● **EXERCISE OBJECTIVE**
Every line below that has the string "accomplish" adds one to the count. Give that count by itself.

● **SOURCE MATERIAL**
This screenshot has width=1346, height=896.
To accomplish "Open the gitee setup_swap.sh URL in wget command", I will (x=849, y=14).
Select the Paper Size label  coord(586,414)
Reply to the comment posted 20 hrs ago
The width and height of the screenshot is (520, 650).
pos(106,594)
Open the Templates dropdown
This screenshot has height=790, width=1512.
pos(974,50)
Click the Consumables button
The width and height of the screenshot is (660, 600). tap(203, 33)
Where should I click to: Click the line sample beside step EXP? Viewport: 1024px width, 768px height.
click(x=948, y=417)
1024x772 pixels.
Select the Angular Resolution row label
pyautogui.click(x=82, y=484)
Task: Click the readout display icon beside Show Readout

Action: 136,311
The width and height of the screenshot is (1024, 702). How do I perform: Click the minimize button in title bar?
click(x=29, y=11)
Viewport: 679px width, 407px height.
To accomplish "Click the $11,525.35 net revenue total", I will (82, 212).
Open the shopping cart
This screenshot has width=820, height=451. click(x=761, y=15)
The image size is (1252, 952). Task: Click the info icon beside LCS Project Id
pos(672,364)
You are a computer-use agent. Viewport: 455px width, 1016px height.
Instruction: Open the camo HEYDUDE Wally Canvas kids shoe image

● **RESPONSE**
2